La griffe de sorcière est-elle interdite en France ?
Carpobrotus edulis et Carpobrotus acinaciformis figurent sur la liste nationale des espèces exotiques envahissantes mise à jour par arrêté ministériel en 2023. Cette classification ne signifie pas une interdiction générale de vente en jardinerie sur tout le territoire, mais elle justifie les campagnes d'éradication menées dans les espaces naturels protégés (parcs nationaux, réserves, sites classés), où la plantation et la dissémination volontaire sont proscrites. Sur le littoral en particulier, les autorités locales et le Conservatoire du littoral recommandent vivement de ne plus planter ni bouturer la griffe de sorcière à proximité des dunes et des falaises, même dans un jardin privé attenant à un espace naturel sensible.
Faut-il forcément arracher toute griffe de sorcière de son jardin ?
Loin du littoral et des milieux naturels sensibles, un pied de griffe de sorcière cultivé en pot ou dans une rocaille bien délimitée, en intérieur des terres, ne représente pas le même risque écologique : sans accès aux dunes ou aux falaises, ses graines et boutures ont beaucoup moins de chances de coloniser un milieu naturel. La vigilance reste toutefois de mise dès que le jardin est situé à quelques kilomètres de la côte ou d'un espace protégé : dans ce cas, mieux vaut privilégier d'emblée les alternatives locales plutôt que de risquer une dissémination, même involontaire.
Questions fréquentes
La griffe de sorcière repousse-t-elle si on ne retire pas toutes les racines ?
Oui. Un simple fragment de tige ou de racine oublié dans le sol suffit à donner naissance à une nouvelle plante en quelques semaines, ce qui explique pourquoi l'arrachage doit toujours être minutieux et suivi d'une surveillance des repousses pendant plusieurs mois.
Peut-on manger les fruits de la griffe de sorcière ?
Ses fruits en forme de figue sont effectivement comestibles, crus ou en confiture, avec un goût légèrement acidulé. Ils sont toutefois laxatifs consommés en trop grande quantité, mieux vaut donc en profiter avec modération.

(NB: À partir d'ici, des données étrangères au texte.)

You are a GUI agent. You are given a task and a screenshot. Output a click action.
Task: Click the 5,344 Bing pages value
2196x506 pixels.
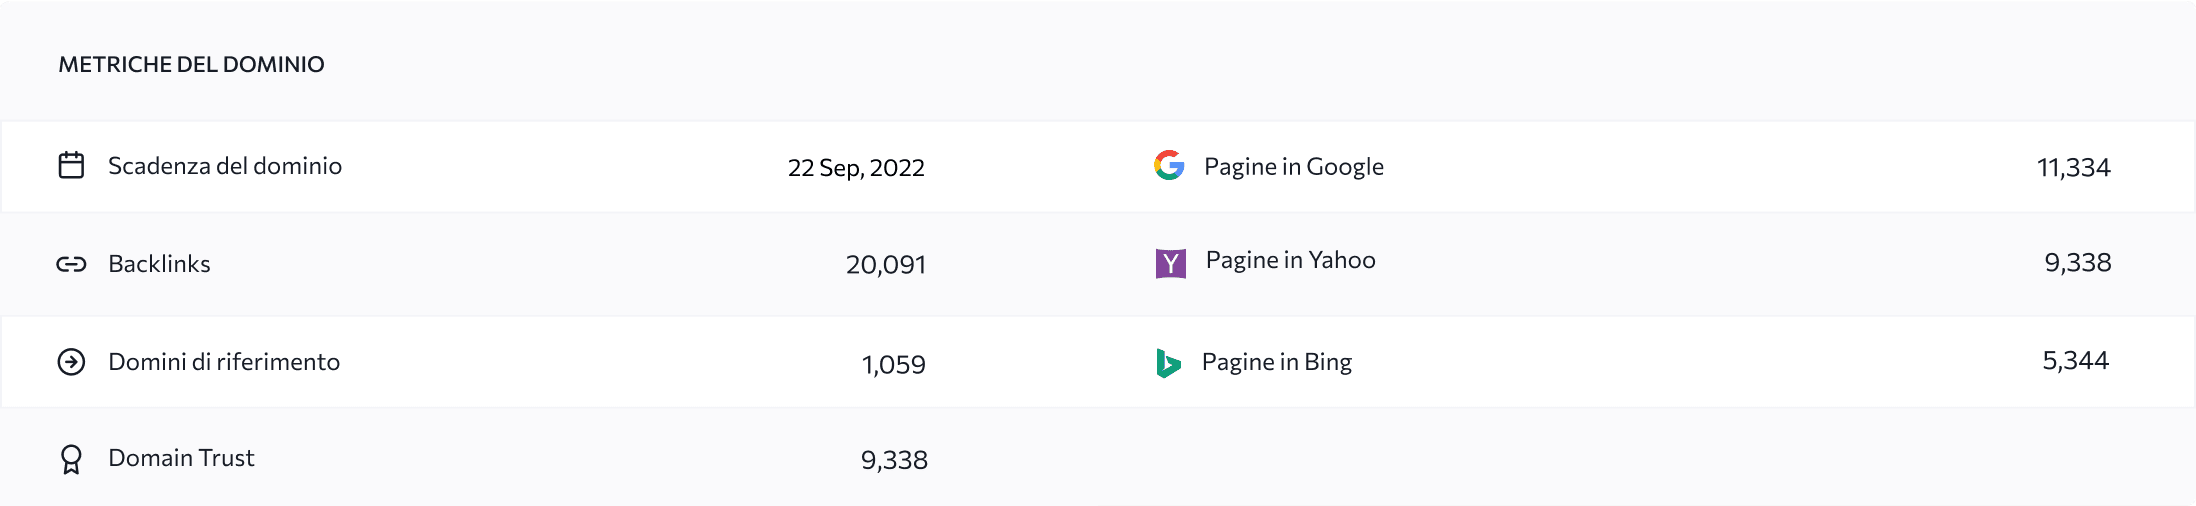coord(2075,361)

Existe-t-il des chantiers pour aider à éliminer la griffe de sorcière ?
Oui, des opérations d'arrachage bénévole sont organisées régulièrement sur les sites les plus envahis, notamment en Méditerranée et en Corse, par le Conservatoire du littoral, des parcs naturels et des associations locales de protection de l'environnement. Se renseigner auprès de l'office de tourisme ou de la mairie de la commune littorale concernée permet souvent d'y participer.
La griffe de sorcière est-elle dangereuse pour l'homme ou les animaux ?
Non, elle n'est ni toxique ni urticante. Le danger qu'elle représente est purement écologique : en formant un tapis dense, elle prive la faune et la flore locales de leur habitat naturel sur les dunes et les falaises.